This volume represents the sixth
and seventh parts of the series I have undertaken as a Scientific Associate of
the Natural History Museum, with access to collections, libraries and with
working space and facilities provided in the Department of Entomology. I am
grateful also for continued use of a microscope on loan from the International
Institute of Entomology (IIE; now part of CABI Bioscience). The work,
particularly that on the higher classification, has been providing a taxonomic
context for ongoing ecological projects in Papua New Guinea (see p. 37), and
has had a contribution of technical support time therefrom through the
Smithsonian Institution.
I have
enjoyed the support of a part-time research assistant, Shayleen James,
generously funded by The Friends of the Natural History Museum. Support from
her predecessor, Maia Vaswani, has also continued intermittently in NHM
alongside that of Shayleen through the generosity of Henry Barlow. He is
currently funding Maia, now in France,
to prepare a database for a general index and bibliography for the series. Both
Maia and Shayleen have undertaken a considerable amount of literature research,
dissection, text keyboarding, checking and help with preparation of the
figures; Shayleen provided the artwork for Figs 1 and 2, and produced and
assembled digital images of the genitalia using a Nikon Super Coolscan
44000EDTM and Adobe Photoshop 7.0TM. Much support in seeing the series through
to publication in Malaysia
continues to be provided by Henry Barlow, and this volume is published in
conjunction with the Malaysian Nature Society.

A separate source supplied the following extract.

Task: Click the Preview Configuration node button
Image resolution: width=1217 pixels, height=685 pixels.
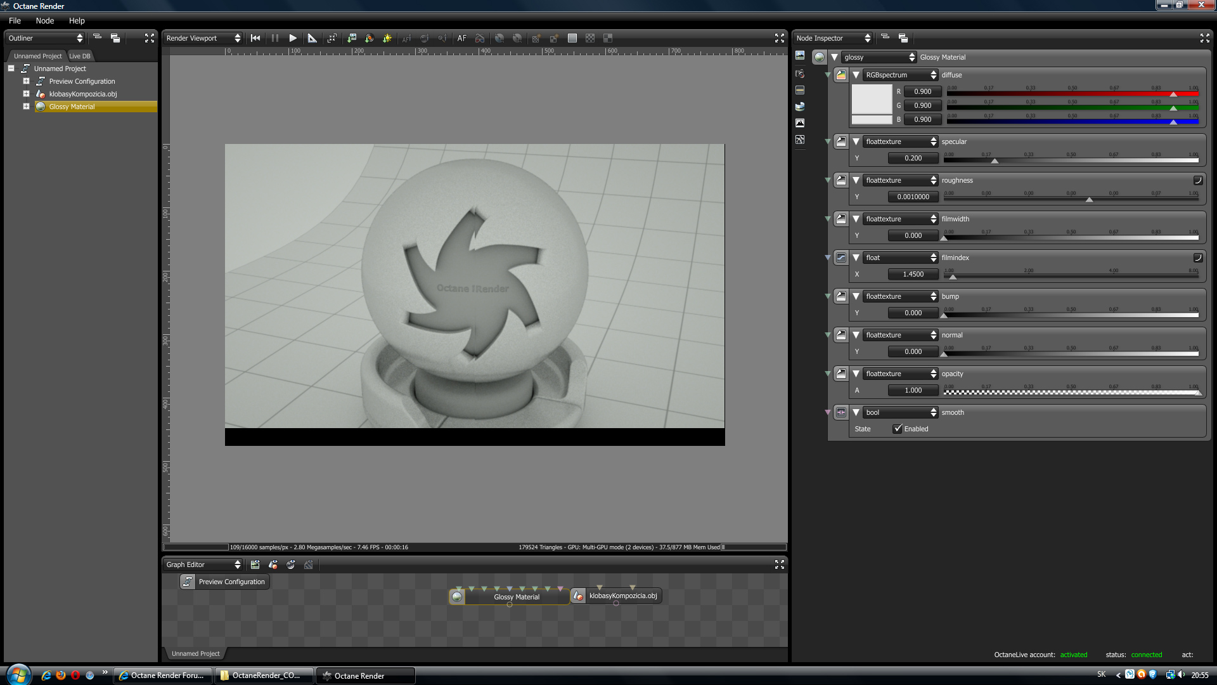Action: coord(225,582)
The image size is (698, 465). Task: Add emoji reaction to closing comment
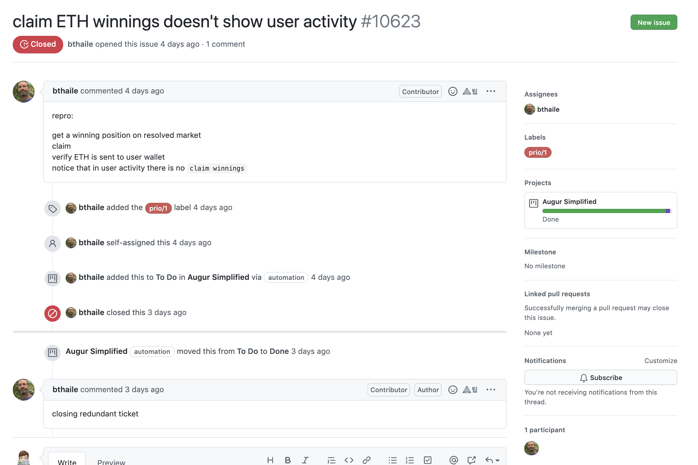click(x=453, y=390)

The colour plate images were
prepared by Phil Hurst and Harry Taylor of the NHM Photographic Unit. I am very
grateful to my wife, Phillipa, for keyboarding, the production of camera-ready
copy for text and figure legends, and for helping edit the images for the
genitalia figures. Mr Hok Kim Loong provided the images of larvae for Plate 28.
The
work would have been impossible without the full access, mentioned above, to
the collections and other facilities in The Natural History Museum, London. Material was also
examined in, or from, the United States National Museum, Washington, Nationaal
Natuurhistorisch Museum, Leiden, the University Museum, Oxford, the Museum fur
Naturkunde, Berlin, the Museo Civico di Zoologia, Rome, the H.S. Barlow
collection, the Forest Research Centre collection, Sepilok and the FRIM
collection, Kepong. I am grateful to the staff of all the above institutions
for their assistance. The host records mentioned in previous parts are now
almost entirely recorded by Robinson
et al. (2001), but some additional
data are noted in the text, particularly those accumulated by Vojtech Novotný,
Scott Miller and an energetic team of parataxonomists in Papua New Guinea
(see above).
Thanks
are also due to Henry Barlow, Ted Edwards, Michael Fibiger, Tony Galsworthy,
Harish Gaonkar, Martin Honey, Hiroshi Inoue, Ian Kitching, Lutz Kobes, Vladimir
Kononenko, Martin Lödl, Geoff Martin, Wolfgang Nässig, John Rawlins, Gaden
Robinson, Gabor and Laszlo Ronkay, Wolfgang Speidel, Shin-Ichi Yoshimatsu and
Alberto Zilli for advice, information, discussions and comments on parts or all
of the text. As indicated on p. 36, a few of the genera covered here are being
investigated more fully in collaboration with Alberto Zilli and, for some of
them, Willem Hogenes.
In
naming new species in the genera Diomea and Chorsia, I have
continued to pay tribute to those teachers (alas, many now deceased) at Bryanston
School who were my mentors during my
time there, having originally named one (Holloway, 1976) after G.D. Harthan,
one of my tutors and biology teachers.